In Italien berät das Parlament darüber, ob die Frauen drei Tage bezahlten Urlaub pro Monat bekommen, wenn sie starke Menstruationsschmerzen haben. Treibende Kraft sind einige weibliche Abgeordnete aus dem Partido Democratico, sagt Lisa Weiß, die für DRadio Wissen aus Italien berichtet. Die Mitte-links-Partei, sie stellt mit Paolo Gentiloni derzeit den Ministerpräsidenten, hat eine Gesetzesinitiative gestartet. 

"Frauen, die unter starken Regelschmerzen leiden, sollen drei Tage frei bekommen. Das Ganze soll übersetzt Menstruationszeit heißen."
Lisa Weiß, Italienkorrespondentin

Frauen, die starke Beschwerden haben, müssen sich jedes Jahr eine Bescheinigung vom Facharzt holen, um jeden Monat drei Tage frei zu bekommen bei voller Bezahlung. Der Entwurf wurde bereits 2016 eingebracht.  

Pros und Cons zur Menstruationszeit

Die Befürworter des Gesetzes argumentieren, dass 60 bis 90 Prozent der italienischen Frauen unter Regelschmerzen leiden, und deshalb zwischen 5 und 15 Prozent der erwerbstätigen Frauen sowieso ausfallen. Einige Feministinnen befürworten das Gesetz als eine humane Geste an die Frauen, die stark unter Regelschmerzen leiden. 

Genauso gibt es Feministinnen, die sagen, dass der Vorschlag sexistisch sei, weil es die alten Klischees über Frauen aufwärmt: das schwache Geschlecht, nicht so leistungsfähig wie Männer, hormongesteuert.

Manche Journalisten kritisieren, dass die Frauen mit der Bescheinigung vom Arzt über Regelbeschwerden bloßgestellt würden. Bei einer üblichen Krankmeldung wird der Grund nicht genannt. Lisa bezweifelt, dass das Gesetz durchkommt, und erinnert an die gescheiterte Initiative, Tampons aus der Luxusbesteuerung herauszunehmen. 

"In Italien arbeiten immer noch viel weniger Frauen als im europäischen Durchschnitt und sie verdienen auch deutlich weniger als ihre männlichen Kollegen."
Lisa Weiß, Italienkorrespondentin

Lisa befürchtet, dass Arbeitgeber ohnehin ein Schlupfloch finden, um das Gesetz zu umgehen. Beispielsweise darf man in Italien Schwangeren nicht kündigen, sagt Lisa, aber es kommt immer wieder vor, dass eine Frau im gebärfähigen Alter bei der Einstellung eine Blankokündigung unterschreiben muss. Sobald sie bekannt gibt, dass sie schwanger ist, wird die Kündigung rückdatiert auf die Zeit vor der Schwangerschaft und sie fliegt raus, sagt Lisa.
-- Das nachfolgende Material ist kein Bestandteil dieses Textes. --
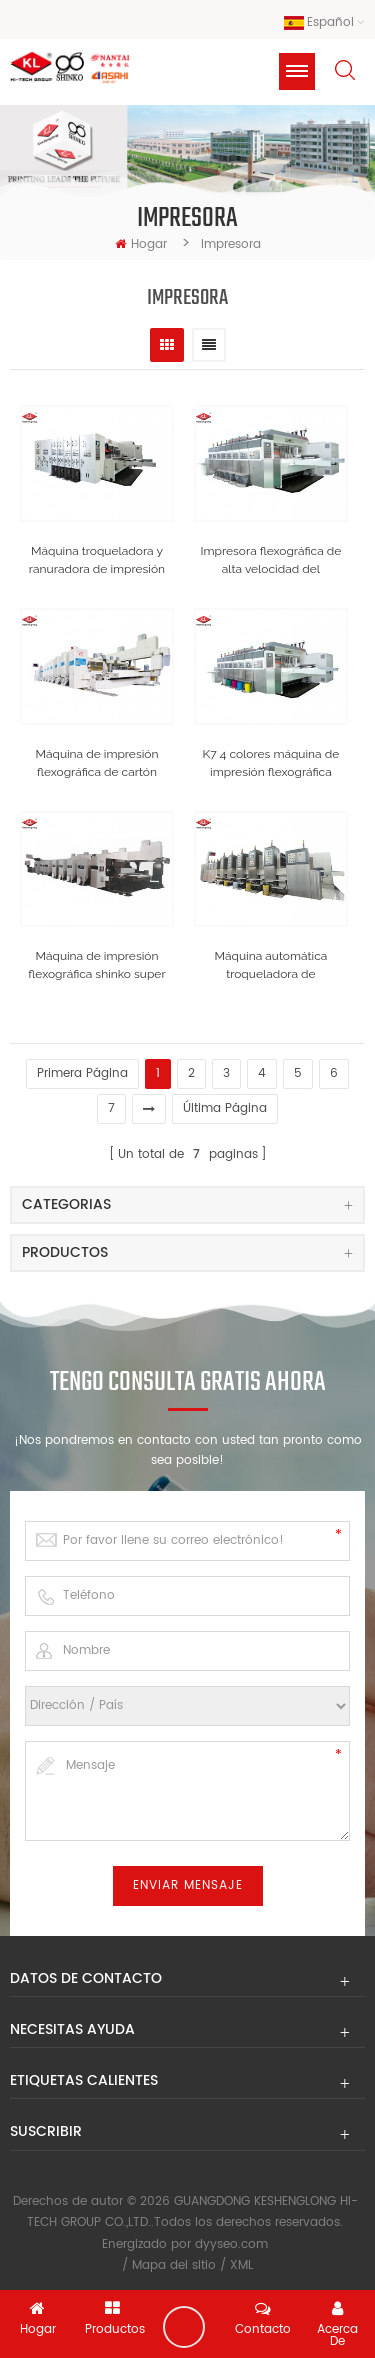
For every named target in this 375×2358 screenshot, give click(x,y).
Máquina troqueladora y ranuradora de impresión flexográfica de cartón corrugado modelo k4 (97, 561)
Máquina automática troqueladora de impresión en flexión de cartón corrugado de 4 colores (270, 966)
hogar (141, 244)
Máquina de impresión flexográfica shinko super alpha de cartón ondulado (96, 966)
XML (241, 2265)
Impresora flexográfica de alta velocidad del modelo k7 (271, 561)
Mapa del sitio (174, 2265)
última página (225, 1108)
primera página (82, 1073)
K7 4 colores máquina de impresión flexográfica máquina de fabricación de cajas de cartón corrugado (271, 764)
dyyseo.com (231, 2244)
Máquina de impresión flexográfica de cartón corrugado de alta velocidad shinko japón (97, 764)
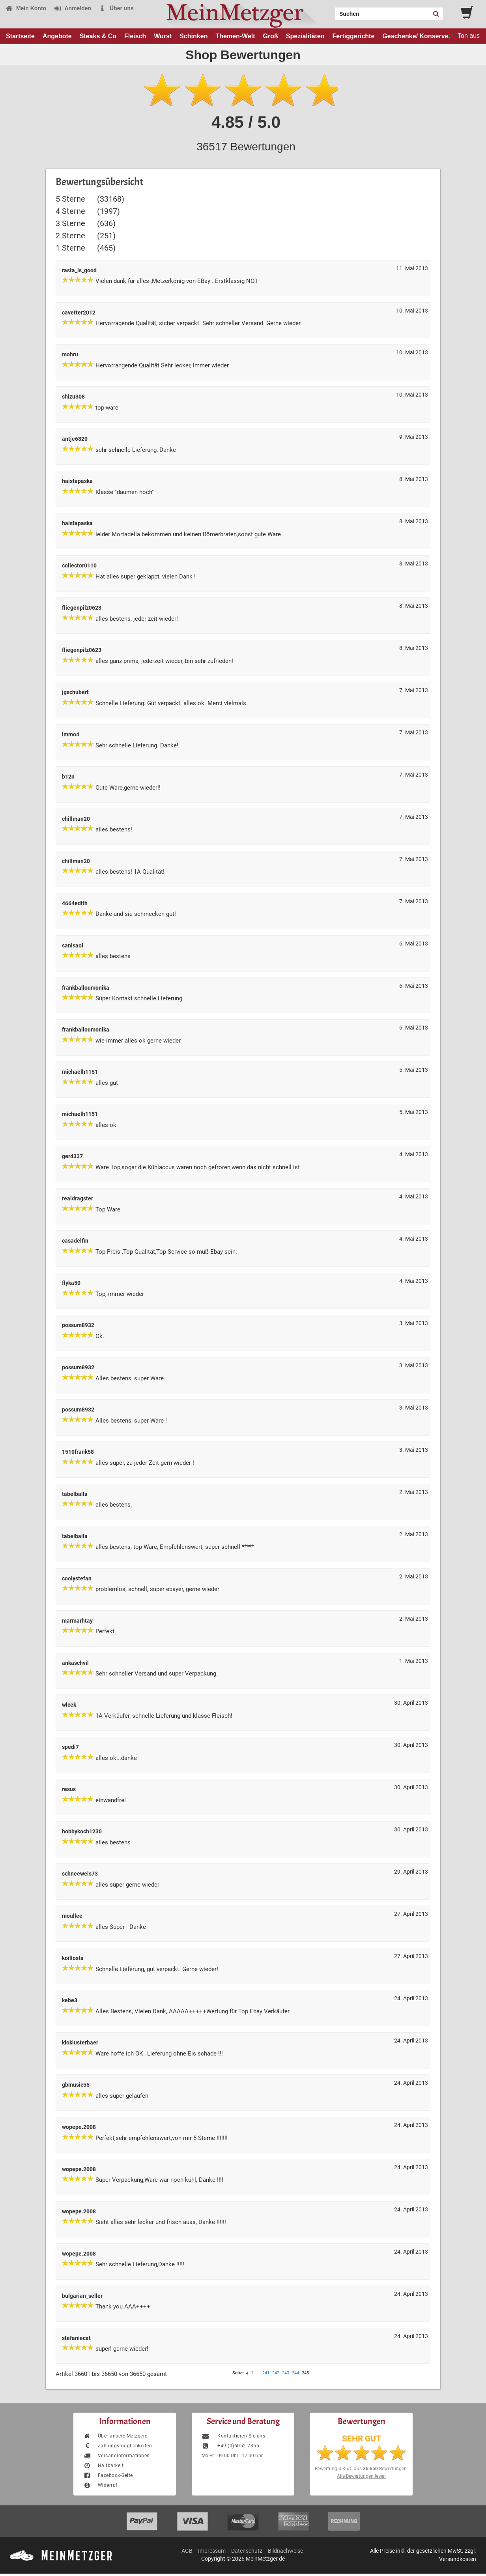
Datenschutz (246, 2551)
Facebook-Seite (108, 2475)
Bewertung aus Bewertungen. (361, 2468)
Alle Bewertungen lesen (361, 2476)
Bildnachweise (285, 2551)
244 (295, 2373)
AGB (187, 2551)
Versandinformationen (116, 2455)
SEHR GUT (361, 2438)
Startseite (20, 36)
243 (285, 2373)
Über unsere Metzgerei (116, 2436)
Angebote (57, 36)
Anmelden (72, 8)
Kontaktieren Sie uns (233, 2436)
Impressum (212, 2551)
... (258, 2373)
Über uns (116, 8)
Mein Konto (25, 8)
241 (265, 2373)
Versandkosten (457, 2559)
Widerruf (100, 2485)
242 (275, 2373)
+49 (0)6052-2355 (230, 2446)
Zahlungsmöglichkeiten (117, 2446)
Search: (330, 11)
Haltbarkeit (103, 2465)
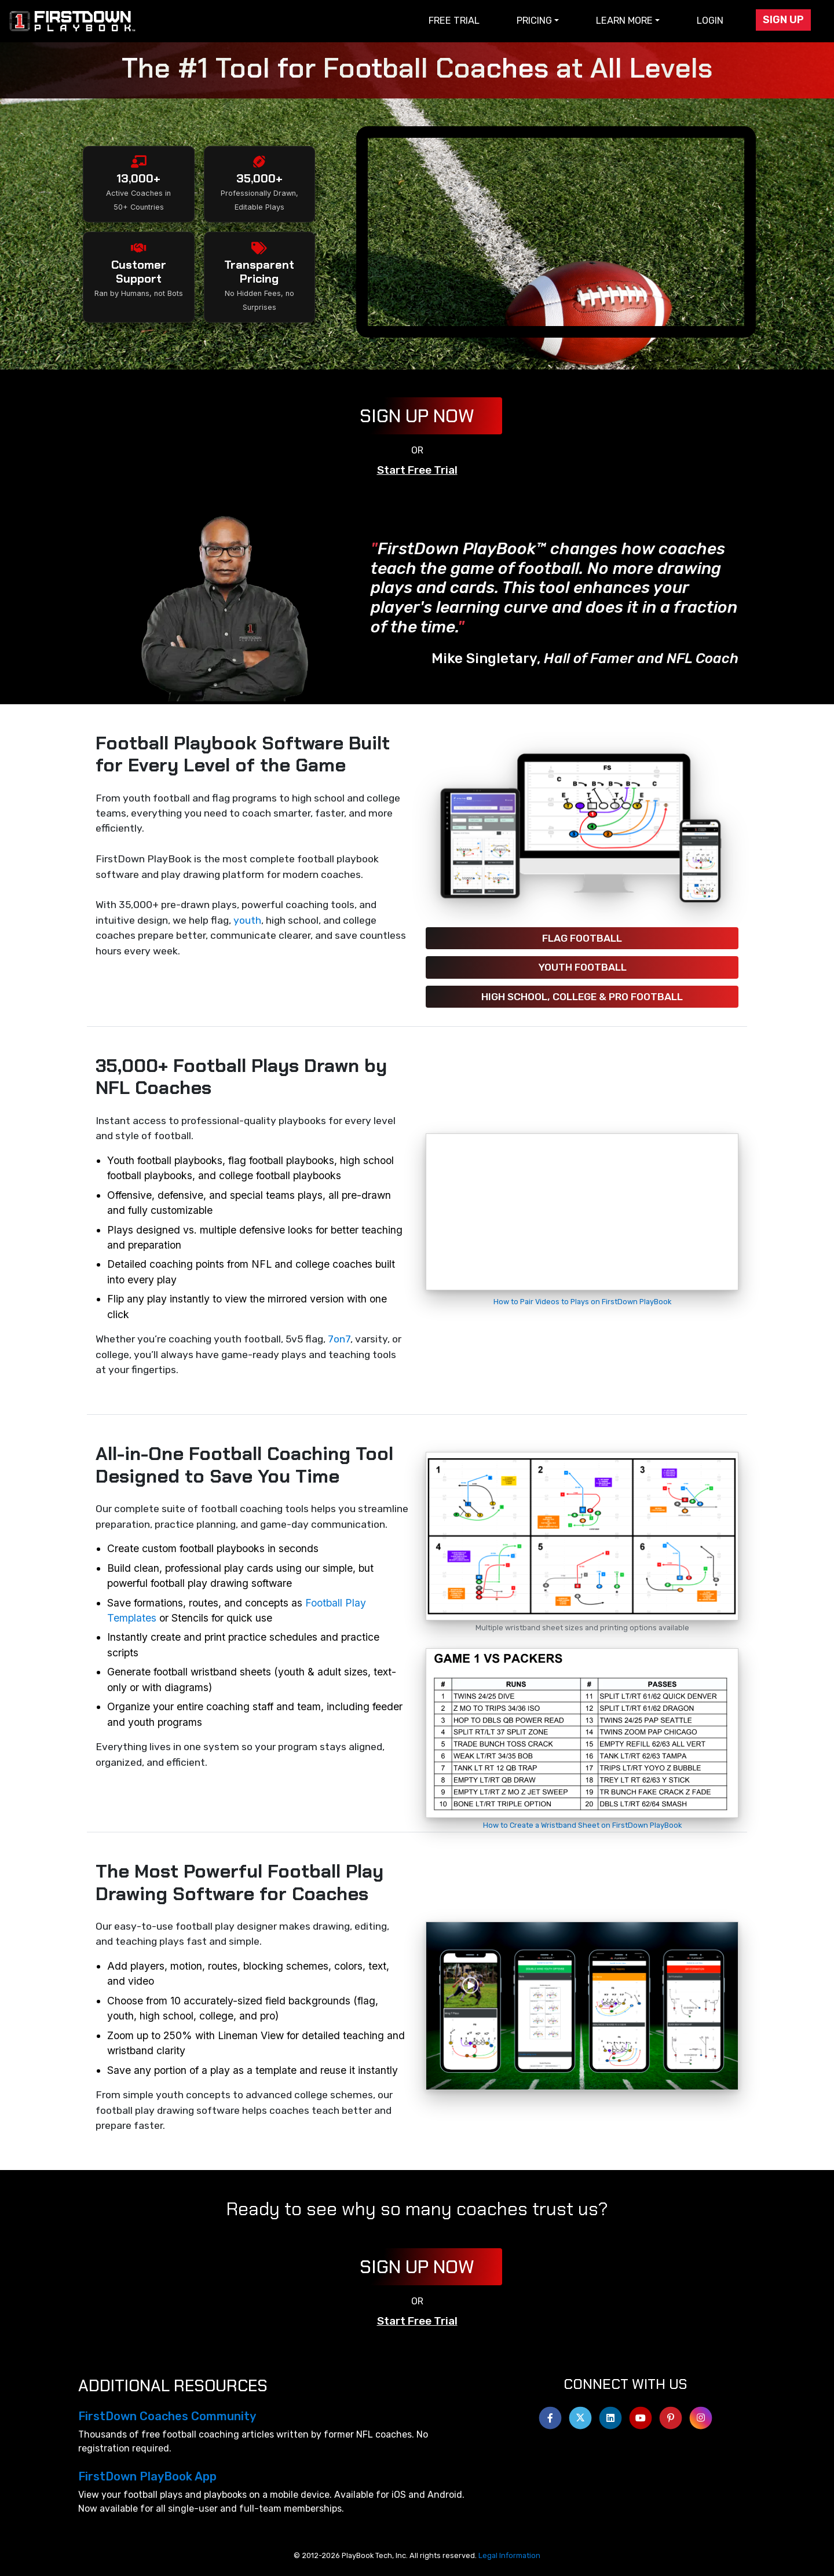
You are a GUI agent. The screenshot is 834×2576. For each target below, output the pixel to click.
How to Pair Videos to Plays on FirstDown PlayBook (582, 1301)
Auf der anderen Seite sei es in Italien auch einfach, Gefälligkeitsatteste zu bekommen, sodass Frauen das Gesetz missbrauchen könnten, vermutet Lisa. Deshalb: Das Gesetz würde in Italien nicht gut laufen.

In Japan, Südkorea, Sambia und Taiwan gibt es Gesetze, die Frauen bei Menstruationsbeschwerden freie Tage zusichern. In Deutschland gilt die Karenztageregelung: Drei Tage frei ohne Krankenschein für Festangestellte.